Morar na região central, trabalhar perto de casa, estar rodeada de supermercados e comércio variado e de um terminal são elementos que criaram condição facilitada para que eu optasse pela garagem vazia. Isso me forçou a pôr o pé na rua todos os dias e não só de vez em quando, como antes. Só assim a gente conhece, de verdade, onde se mora. Na Itoupava, sabia de tudo que ficava entre o caminho de casa até a escola. Coisa que só agora descubro na Vila Nova, onde vivo há quase oito anos.

Assim tenho conhecido o pequeno comércio local. Também relembrei que as ruas pertencem às mulheres apenas entre o nascer e o pôr do sol. Em algumas, em nenhum horário nos é permitido passar com tranquilidade. No geral, se durante o dia já é preciso atenção, ao andar a pé à noite a cautela é triplicada. E o medo maior não é de assalto. Tenho provado, com felicidade, como deram certo os corredores de ônibus, mas, ao mesmo tempo, como o sistema continua falho e desanima passageiros que, na primeira oportunidade, optam pelo meio particular para se locomover. Quem embarca em ônibus todos os dias sabe bem o motivo da queda do número de usuários em quase 18%, como contou o Pancho na edição do fim de semana do Santa.

Não é possível que um ciclista comum consiga usar a sua magrela como meio de transporte na região central no dia a dia.
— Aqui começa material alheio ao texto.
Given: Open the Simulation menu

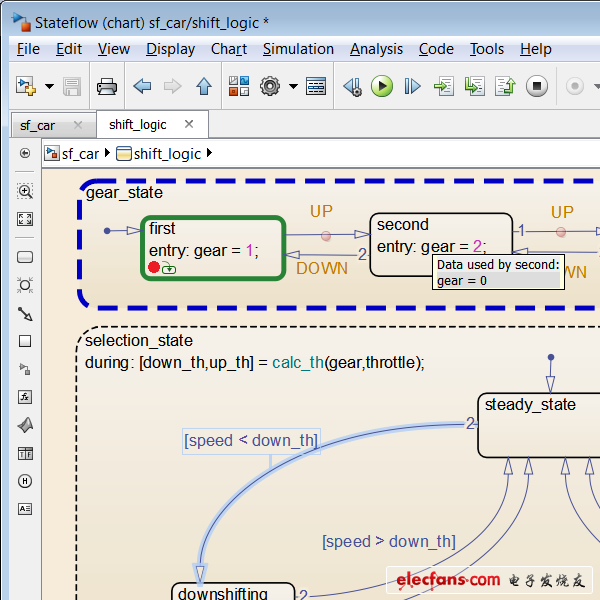Looking at the screenshot, I should coord(298,49).
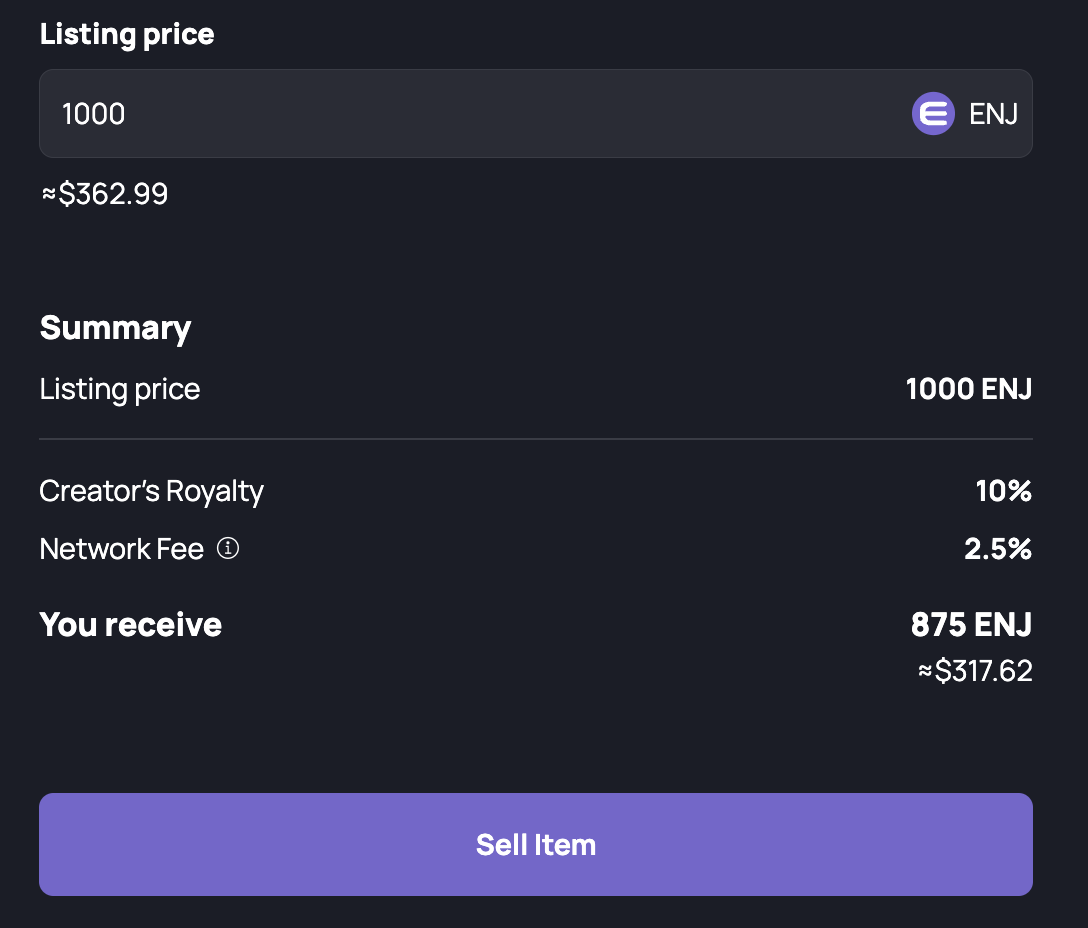Click the Enjin coin logo icon

[933, 113]
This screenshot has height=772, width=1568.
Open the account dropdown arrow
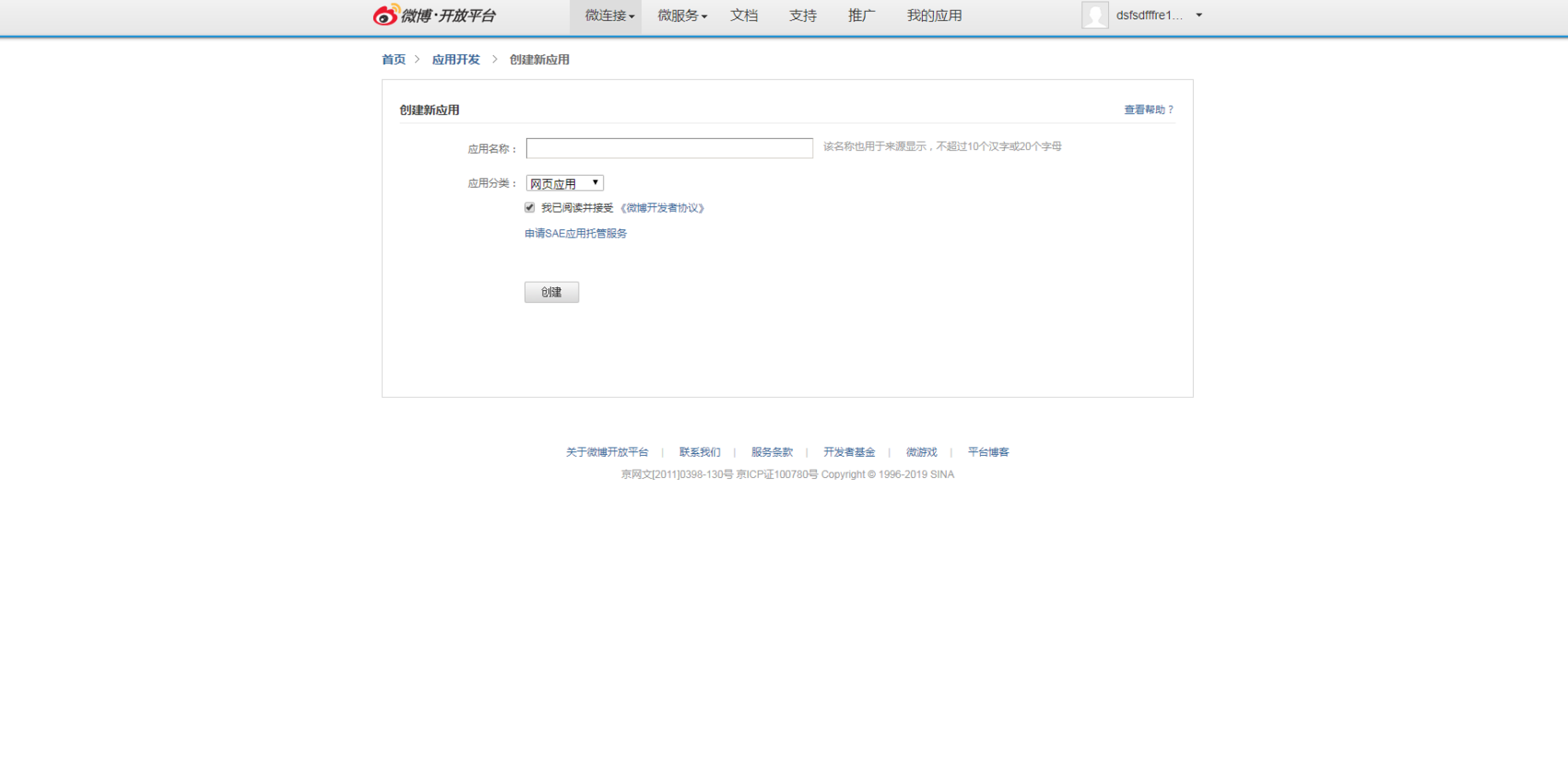pyautogui.click(x=1198, y=16)
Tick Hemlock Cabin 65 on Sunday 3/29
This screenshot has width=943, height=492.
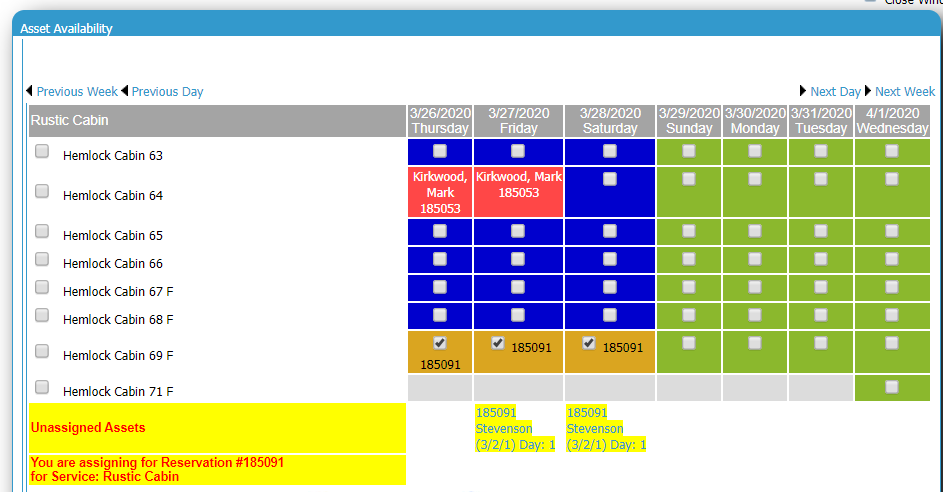point(689,231)
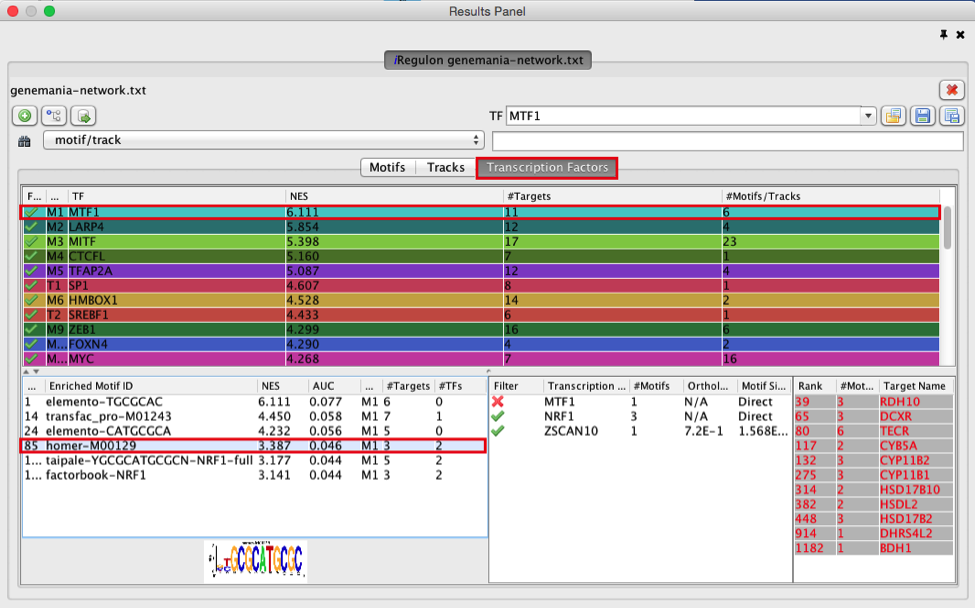The height and width of the screenshot is (609, 975).
Task: Switch to the Tracks tab
Action: (x=445, y=167)
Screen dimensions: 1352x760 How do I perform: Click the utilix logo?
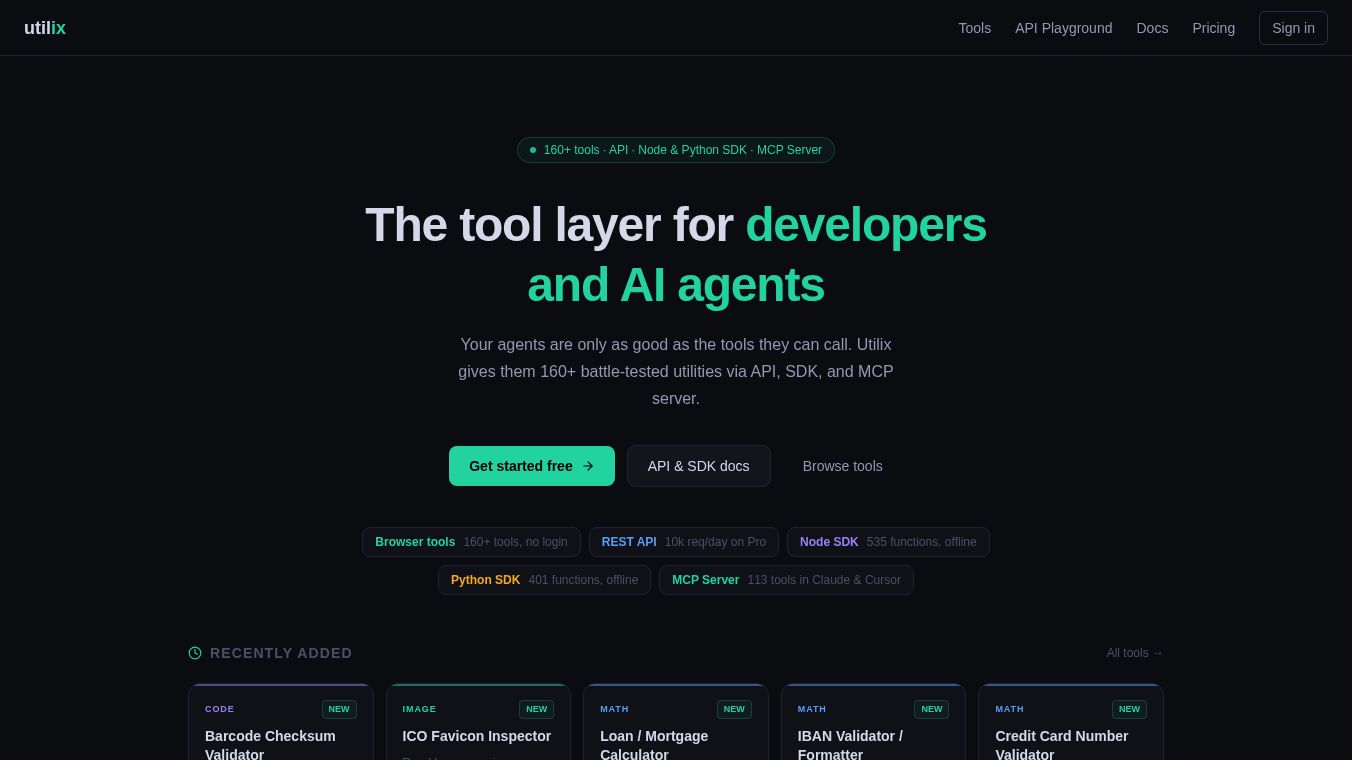(45, 28)
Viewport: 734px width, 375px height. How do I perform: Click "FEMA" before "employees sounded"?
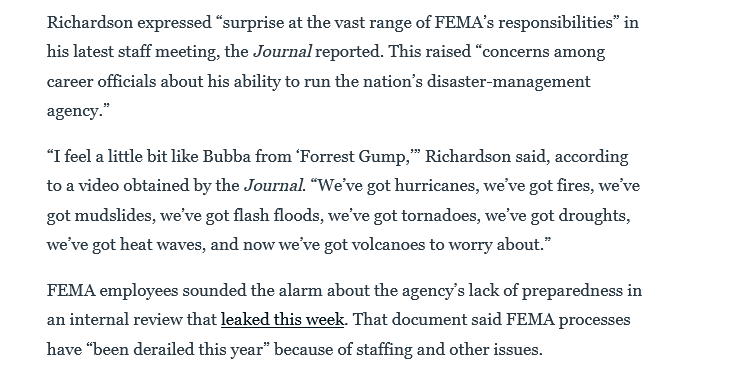[71, 291]
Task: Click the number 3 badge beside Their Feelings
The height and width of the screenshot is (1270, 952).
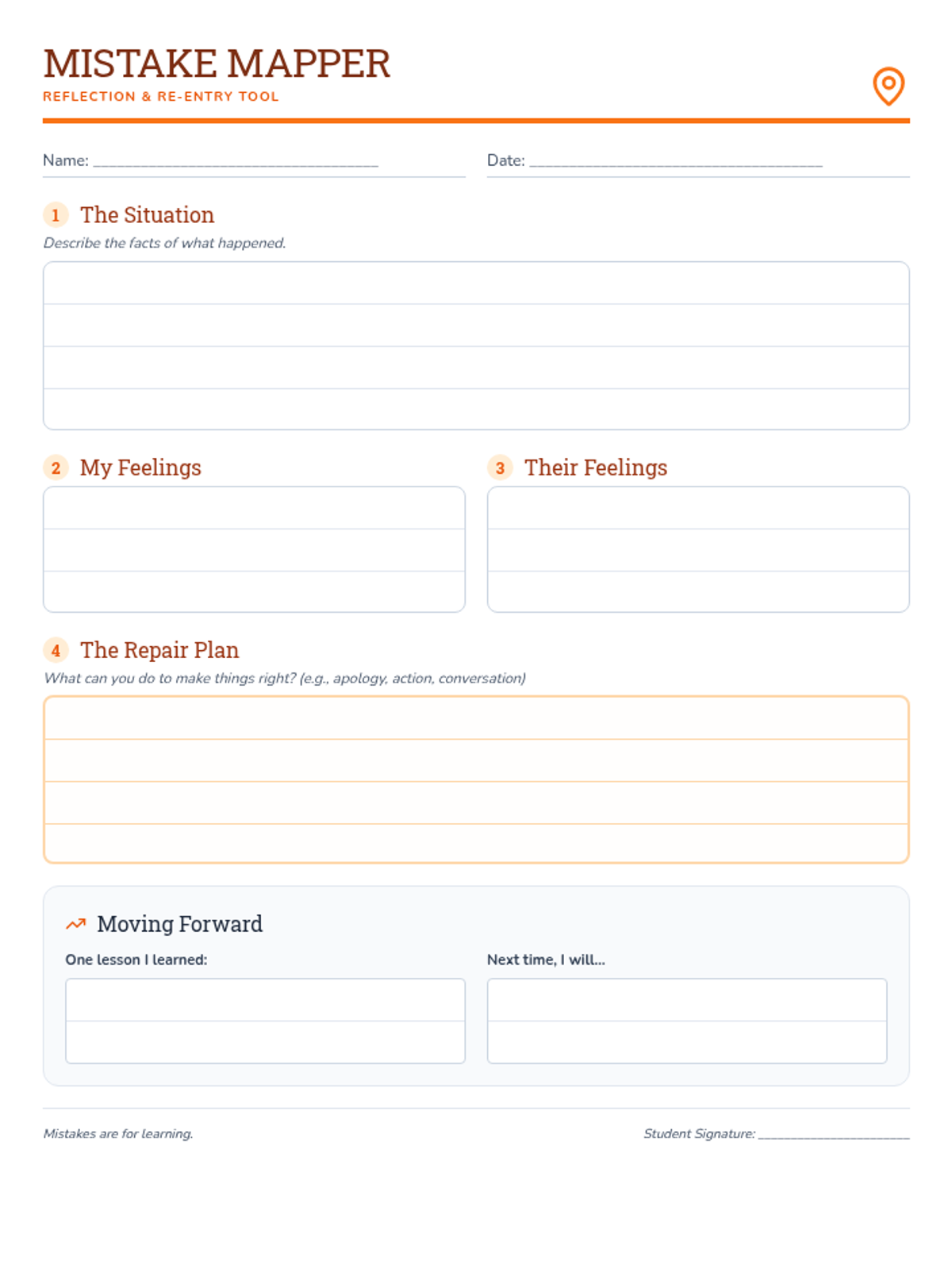Action: click(500, 468)
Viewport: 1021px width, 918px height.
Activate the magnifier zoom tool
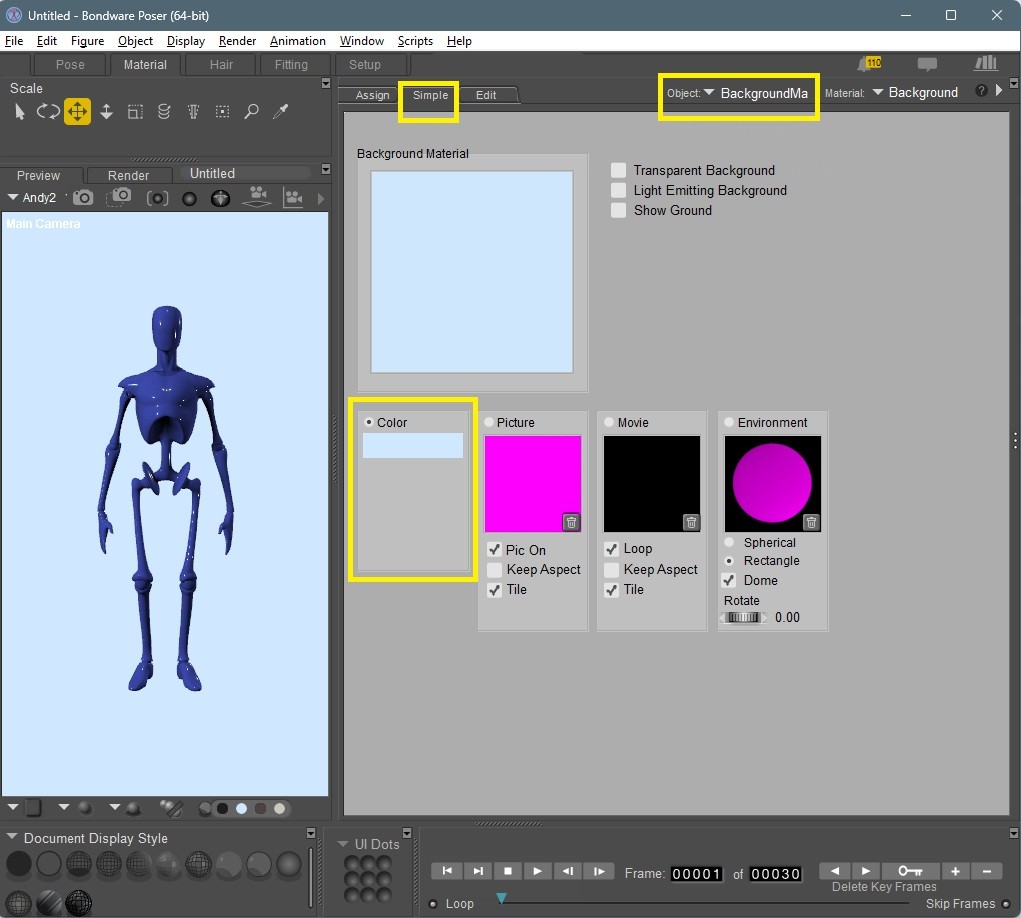[x=251, y=112]
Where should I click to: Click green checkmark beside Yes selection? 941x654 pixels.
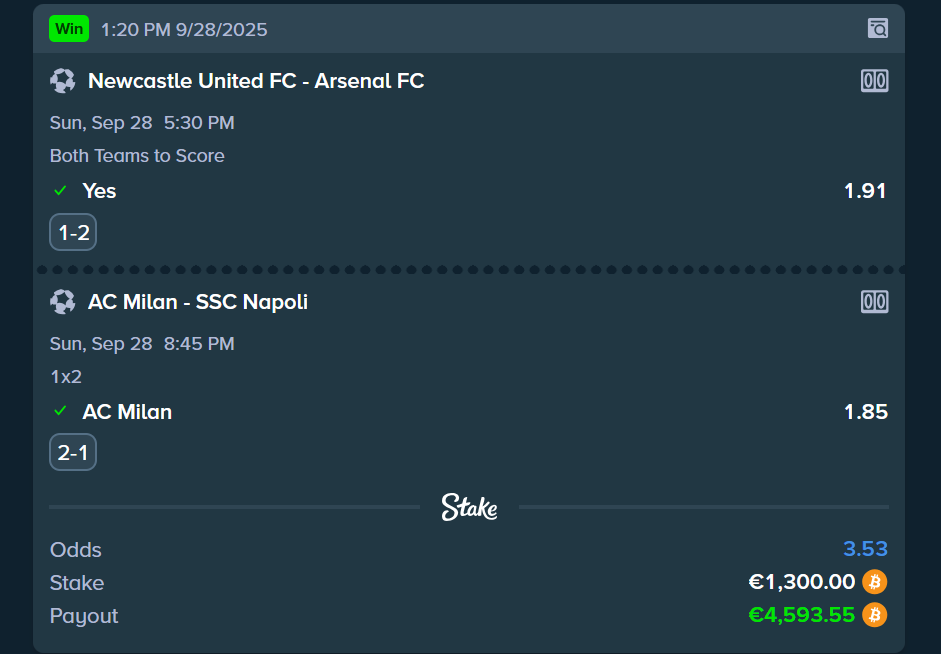pyautogui.click(x=61, y=190)
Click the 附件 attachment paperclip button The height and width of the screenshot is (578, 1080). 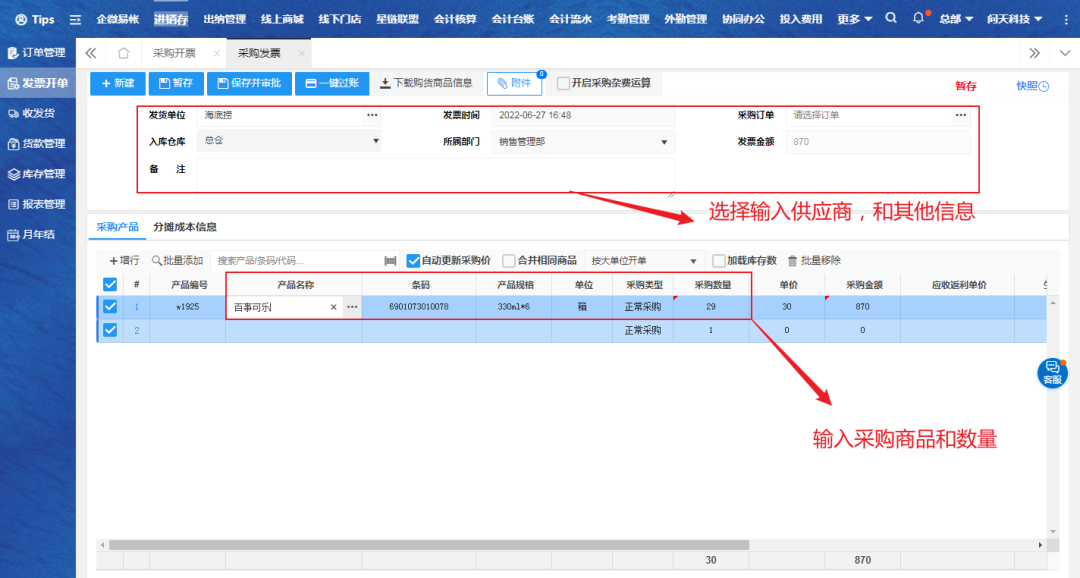pyautogui.click(x=514, y=84)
Admiro a coragem de quem consegue, que não é o meu caso, apesar de ter tentado. As ciclofaixas são desconectadas, muitas construídas de maneira questionável. O mesmo vale para as calçadas. As novas, minoria, são exemplares. O restante é um desafio ao equilíbrio.Ainda que existam problemas – e não são poucos – é na rua que vivemos a cidade de verdade. Empilhados em apartamentos e trancados em carros deixamos a cidade vazia, insegura, cinza. Enfraquece o comércio local, desvaloriza imóveis. Outro dia, fiquei maravilhada: crianças brincavam na rua em que moro, que é sem saída. Algo tão simples virou incomum. Ocupar os espaços públicos é tomar conta coletivamente do que é nosso. O carro não será mais minha opção exclusiva para sair de casa. Vem para a rua. Ela precisa de gente, da gente.